Right click on the OpenVPN icon in your system tray and click Exit to quit. Now start it up again–either from the desktop shortcut or from the Program Files folder–but this time use right click and hit “Run as administrator”. If you don’t run OpenVPN as administrator on Windows, it probably won’t work.
Right click the system tray icon and click Connect. The OpenVPN GUI should pop up showing you the connection status. Assuming it worked, the system tray icon will turn green. Go to Google and type in “What’s my IP?”, and it should return the IP address of your Amazon EC2 Instance.
Congratulations, you just made your own VPN!
If you want to protect your VPN from deep packet inspection, a technique used by censorship regimes in places like China and Syria to bock OpenVPN connections, check out our tutorial on setting up Obfsproxy.
Remember to keep your bandwidth within Amazon’s free tier limits. The easiest way to do this is to right click on your instance in the AWS Console and click on the “Add/Edit Alarms” link. You can set your server to stop or even terminate after a few hours of inactivity. The free tier allows for 750 hours per month (which covers the whole month), so you shouldn’t need to do this. Those users past their initial free year of service or doing more with their server, however, can prevent unnecessary charges for unused server time.

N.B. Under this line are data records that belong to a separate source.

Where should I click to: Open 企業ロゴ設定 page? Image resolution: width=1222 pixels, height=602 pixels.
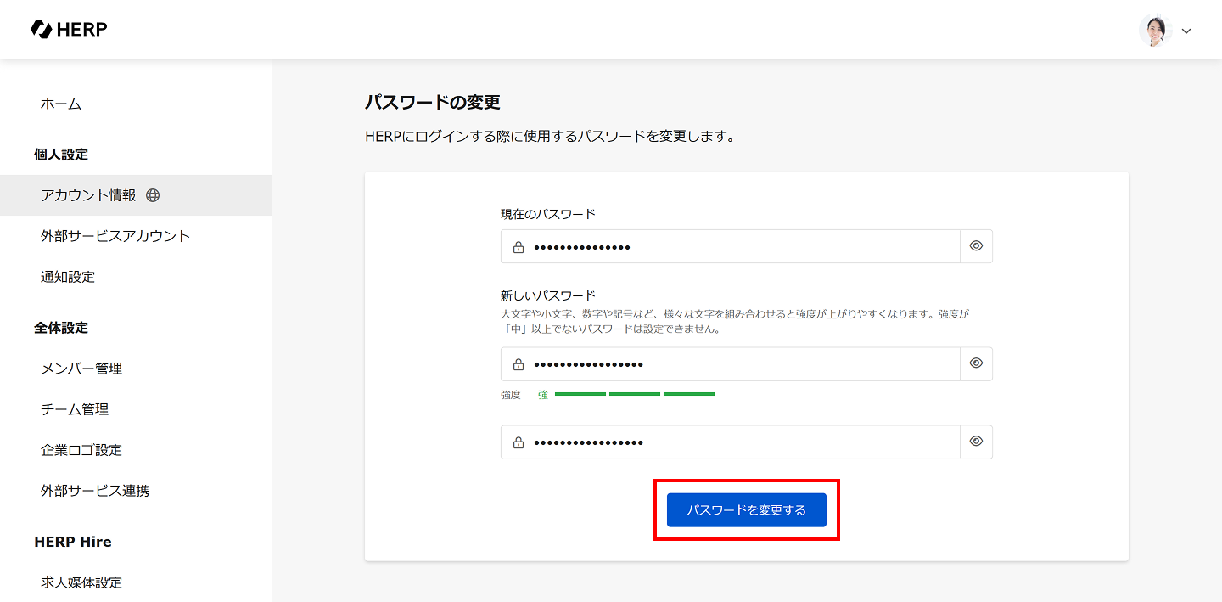81,450
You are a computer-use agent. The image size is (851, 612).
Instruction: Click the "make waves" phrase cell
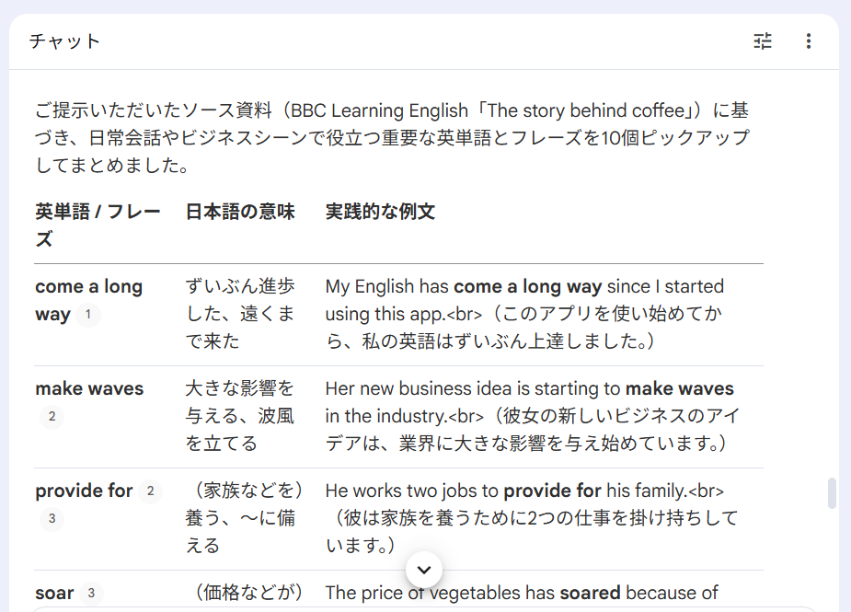(x=89, y=389)
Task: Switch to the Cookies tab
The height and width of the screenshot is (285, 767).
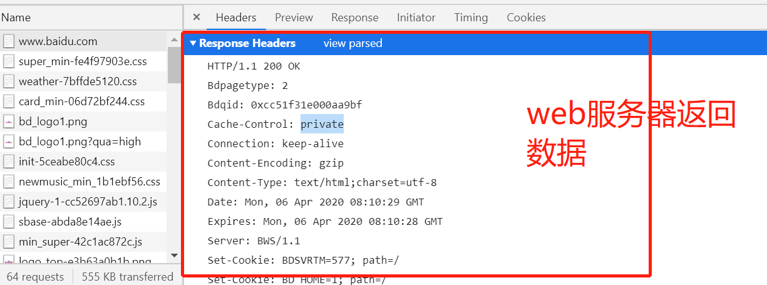Action: click(526, 18)
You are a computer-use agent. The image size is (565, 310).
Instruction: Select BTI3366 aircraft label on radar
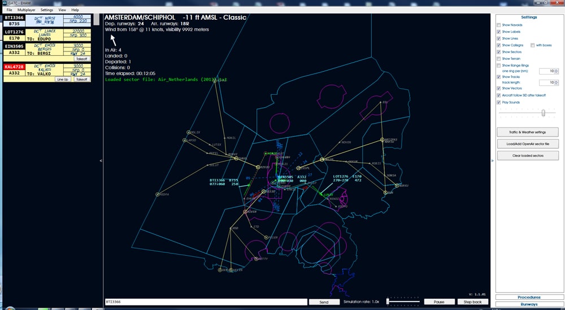pos(217,180)
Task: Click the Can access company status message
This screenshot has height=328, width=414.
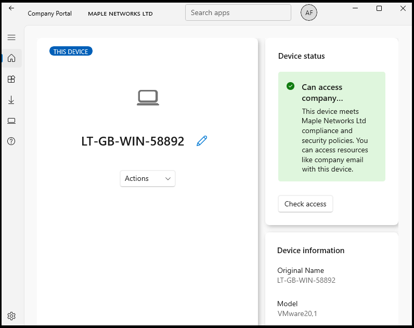Action: [322, 93]
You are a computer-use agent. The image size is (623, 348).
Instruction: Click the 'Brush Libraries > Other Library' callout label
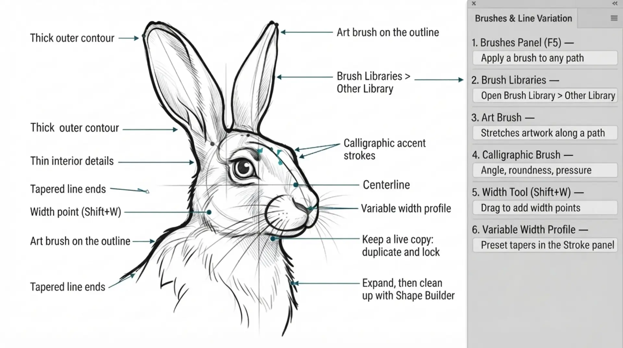point(373,82)
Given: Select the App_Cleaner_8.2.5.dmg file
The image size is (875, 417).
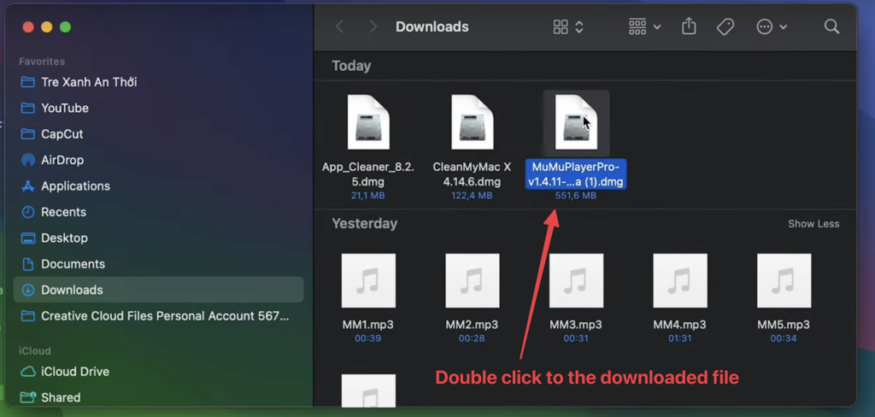Looking at the screenshot, I should click(368, 124).
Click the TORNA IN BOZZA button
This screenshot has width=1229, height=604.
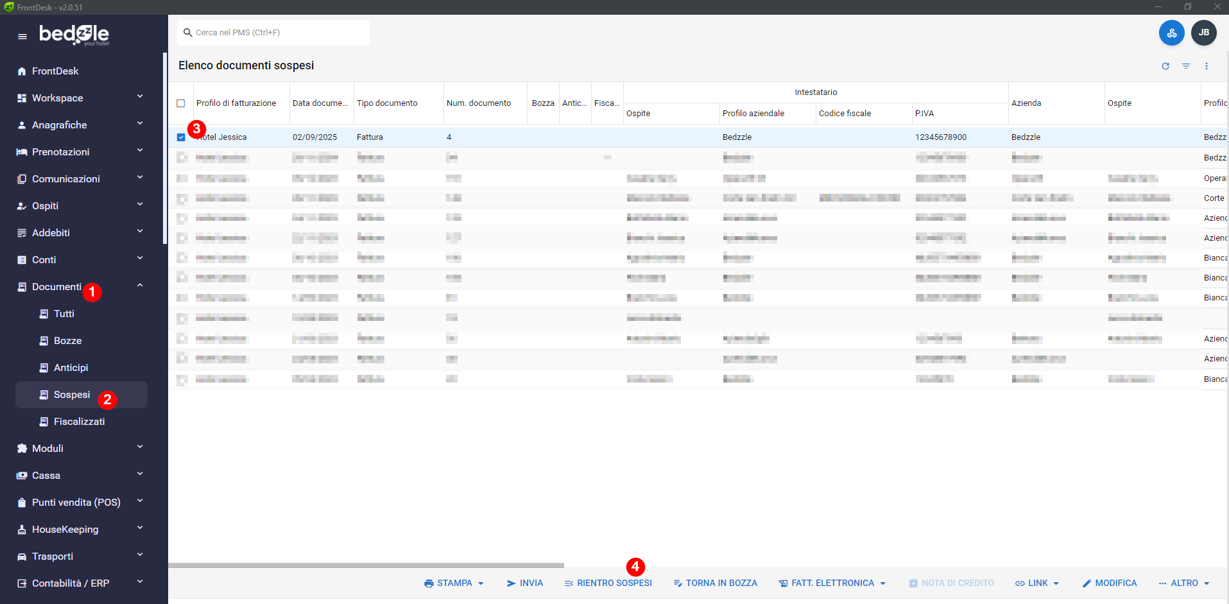pos(715,583)
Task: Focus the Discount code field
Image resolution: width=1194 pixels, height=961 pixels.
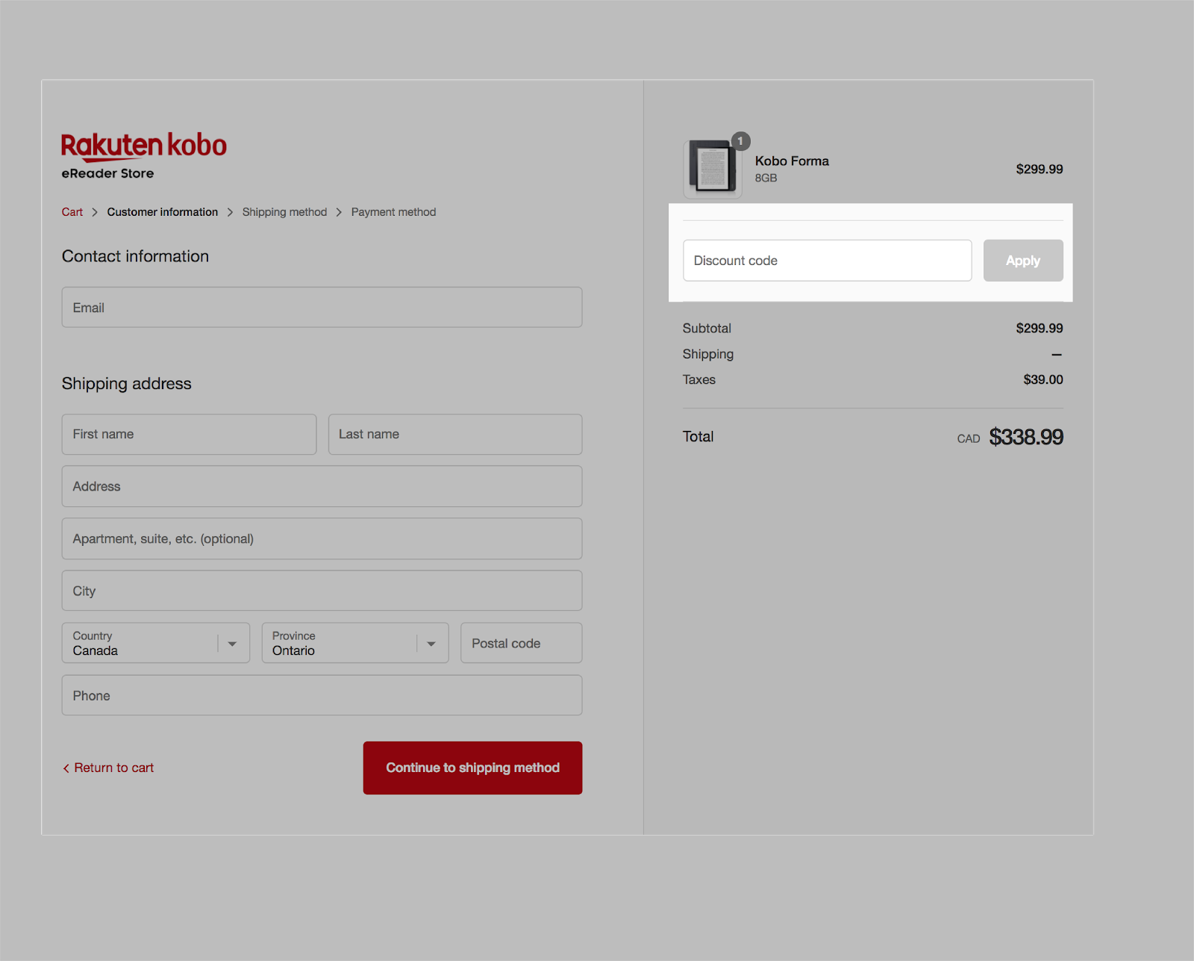Action: pyautogui.click(x=827, y=261)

Somewhere in this tutorial, something will probably go wrong for you. If you really want a VPN but aren’t willing to do your fair share of troubleshooting, it’s probably best to opt for a paid VPN service. They also allow you to channel your internet traffic through multiple geographic locations, where as an EC2 instance is limited to just one. Check out our VPN reviews here!
Hardcoding DNS servers into your VPN
If you need to set specific DNS servers to use with your VPN, there are a couple of options.
To “push” the DNS server to the client, add this line to the server config. This will affect all of the devices that connect to your VPN (quotes included):
push "dhcp-option DNS 22.214.171.124"
Alternatively, you can set the DNS in an individual client config using:
dhcp-option DNS 126.96.36.199
In these examples I used an OpenNIC public DNS server with anonymous logging located in the US. You can find a OpenNIC server in the country of your choice and filter by features like anonymous logging and DNSCrypt here.
Special thanks to Dctr Watson’s blog, which I leaned on as a resource when writing this article.